===== PROVIDED PASSAGE =====

I kept gar in my 75 gal tank, but they were collected wild and sent back to the same place after a brief peroid of "enslavement". People pissed and moaned about that even. 

Hifins are nice, but yes, it was a rather odd choice.

Amano seems to enjoy making a tank, then ripping it down once the element and photo are achieved.

Why not?
Heck, how many folks cannot wait to prune the hell out of their tanks after a photo shoot or open house?

Why not rearrange and keep going?
So what if one scape does not work perfectly well?
You learn by making mistakes and trying new things even if they seem odd at first. 


Regards, 
Tom Barr


----------



## jsenske (Mar 15, 2004)

Ditto your wise words, Master Barr.


----------



## gf225 (Mar 26, 2005)

Fascinating thread; worth bumping...


----------



## doubleott05 (Jul 20, 2005)

wow george you brought a 6 year old thread back to life lol. 


but you know what i think.

===== DATA PROVIDED =====

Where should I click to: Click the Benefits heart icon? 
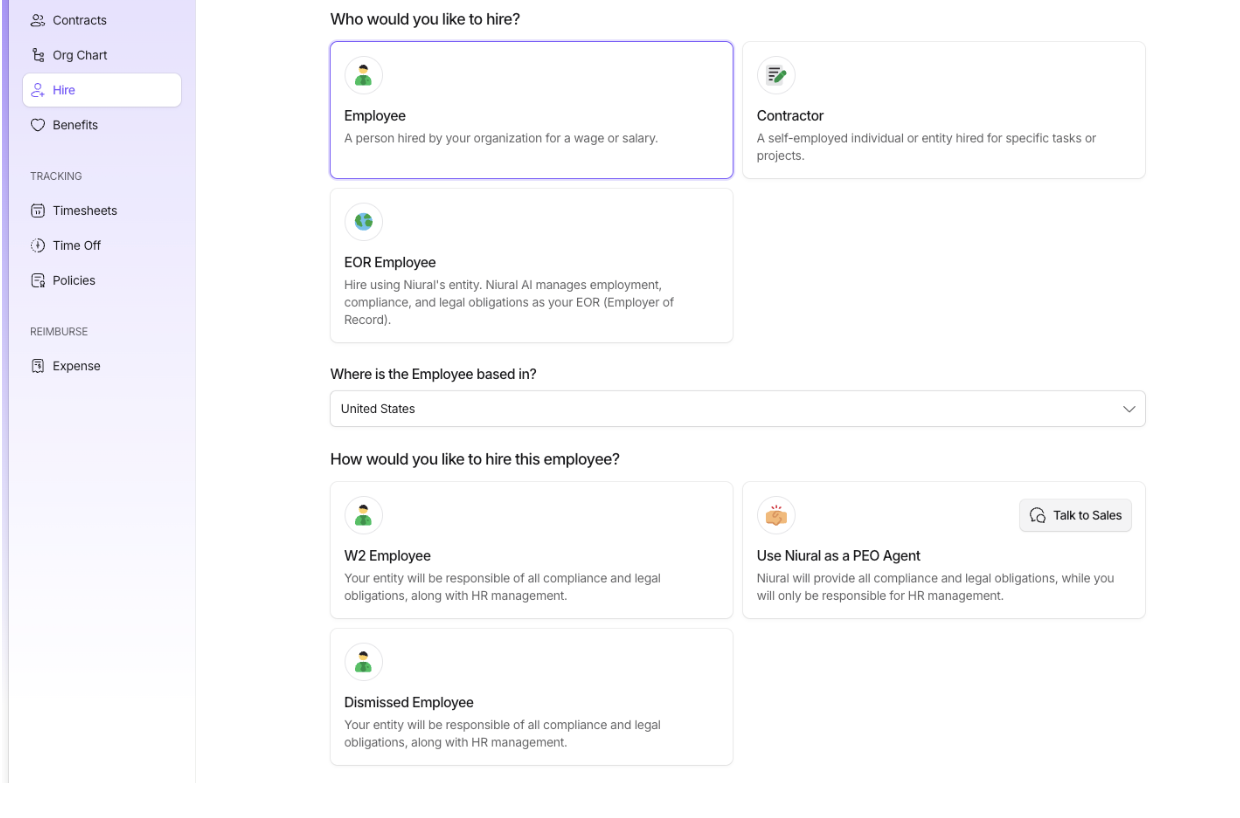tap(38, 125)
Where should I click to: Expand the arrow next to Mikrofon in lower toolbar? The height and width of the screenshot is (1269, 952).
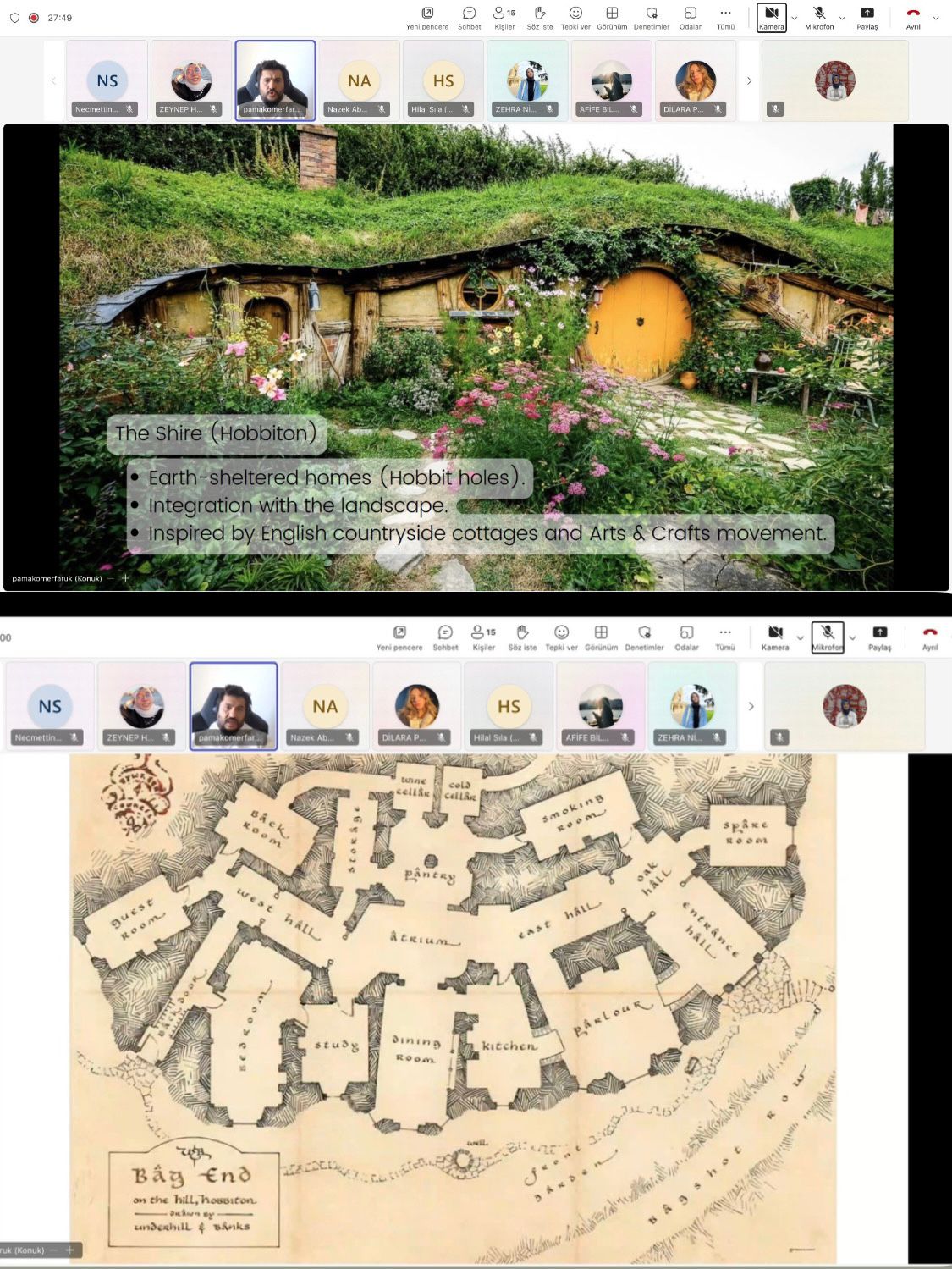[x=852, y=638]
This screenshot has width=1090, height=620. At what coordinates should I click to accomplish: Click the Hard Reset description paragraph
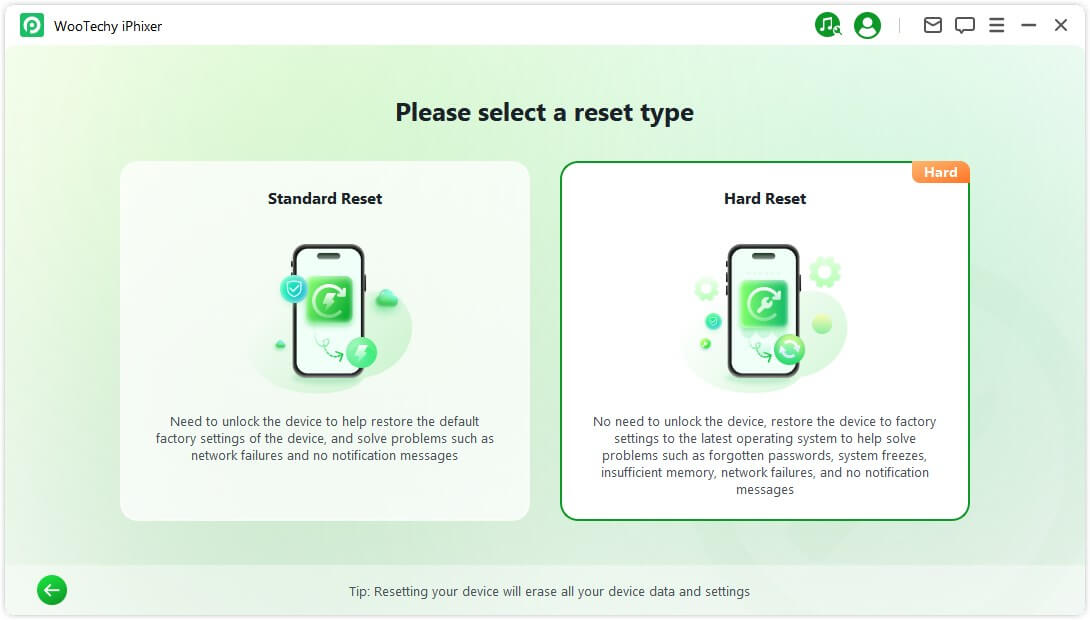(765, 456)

=====

● AIM
Put this sentence from the aquarium forum thread into Spanish: "You learn by making mistakes and trying new things even if they seem odd at first." The items come from a separate source, not from the forum thread.

● PROBLEM SOLUTION
Se aprende cometiendo errores y probando cosas nuevas, aunque al principio parezcan extrañas.